Anybody thinking of buying a home can take their time, because prices will, at best, move sideways this year and there is currently not the remotest chance of the Bank's monetary policy committee raising interest rates. All of which means this is the perfect time to take stock and to suggest reforms, should they be deemed necessary.
It would tax even the most eloquent of advocates to make the case that 40 years of house-price inflation has been beneficial to the UK. It has certainly been good for the current crop of owner-occupiers in their 40s, 50s and 60s but not for the next generation, who are frozen out of the market by high prices. Since the early 1970s, UK house prices have tripled in real (inflation-adjusted) terms, with the biggest gainers those living in the south-east.
Germany, courtesy of ultra-low interest rates, has seen house prices rise by 10% over the past two years, but this is the exception, not the rule. The cost of residential property has barely budged in real terms in the past 40 years and, as a result, the economy has been better balanced and has been less prone to the sort of debilitating boom-busts seen in the UK, which have caused extensive collateral damage to manufacturing. Britain's labour market mobility has also been impaired by house-price inflation, because it has either encouraged or forced people to stay put. Owner-occupiers in the south fear that if they move to another part of the country, they will never be able to return. Those tempted to come south to look for jobs cannot do so because homes are so expensive.
History suggests that the current torpor will not last forever. There was a long period of stability between the end of the second world war and the start of the 1970s, but this was marked by an expansion of the housing supply and by much tighter credit conditions.

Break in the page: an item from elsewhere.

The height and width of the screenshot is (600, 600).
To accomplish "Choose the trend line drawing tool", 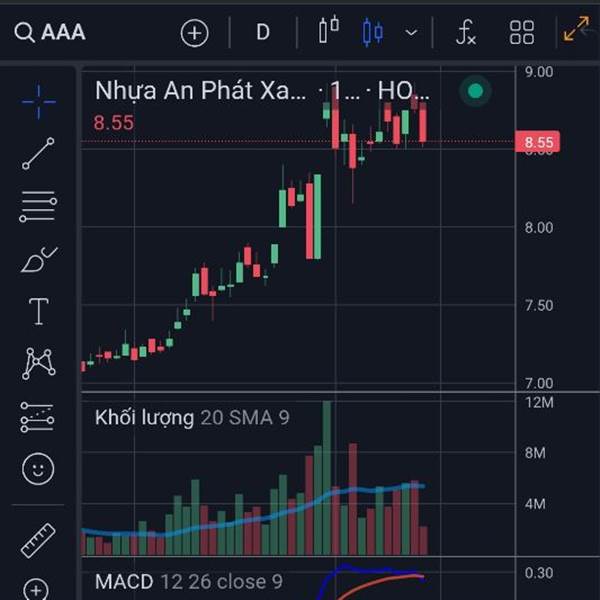I will point(38,153).
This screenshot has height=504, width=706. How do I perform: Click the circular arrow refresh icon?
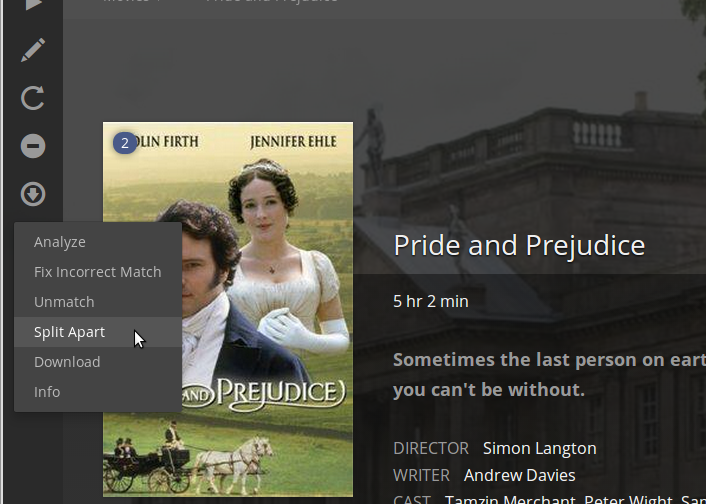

Yet, keeping demand and supply in balance is not easy. Britons are culturally wedded to the idea of owning bricks and mortar and live on a small, crowded island where the planning laws are tight and the tax treatment of property generous. The population is rising and during the recession house building fell to its lowest level since the early 1920s. The City is confident there will not be an increase in the cost of borrowing from the Bank of England this year, and some analysts think there may not be one in 2013 either. Most of the conditions are already in place for the next boom, although the fact that property is still expensive and lenders are still hunkered down means it may not happen for some while.
Preventing a future housing bubble is, rightly, a priority for the Bank, and it has been mulling over how to prevent one. Three boom-busts in 40 years are testimony to the abject failure of trying to control the property market through interest rates alone, and – not before time – there is now an acceptance that tougher curbs on credit will be required.
The Bank's financial policy committee has been looking at two possible instruments – loan to value ratios and loan to income ratios – that it might deploy if it thought the housing market was getting too hot. The first would prevent lenders from offering loans above a certain percentage of the property's value; the second would limit the extension of credit to a certain multiple of a borrower's income.
Make no mistake, these would be powerful weapons and even the threat that they might be deployed would have an impact. It would probably only require Sir Mervyn King to make a speech in which he said that the Bank was mulling the possibility of imposing a loan to value ratio of, say, 80% on all new mortgages for the market to be killed stone dead. Activity would dry up and prices would fall.
The Bank has two big concerns about the use of these tools: that their use might damage the economy and that they may prevent people buying their own home. But the benefits of long-term stability outweigh the sugar rush from a housing boom, while the best way to encourage owner-occupation is to reduce prices. There is an opportunity to wean the UK off its addiction with house-price inflation and it should not be squandered.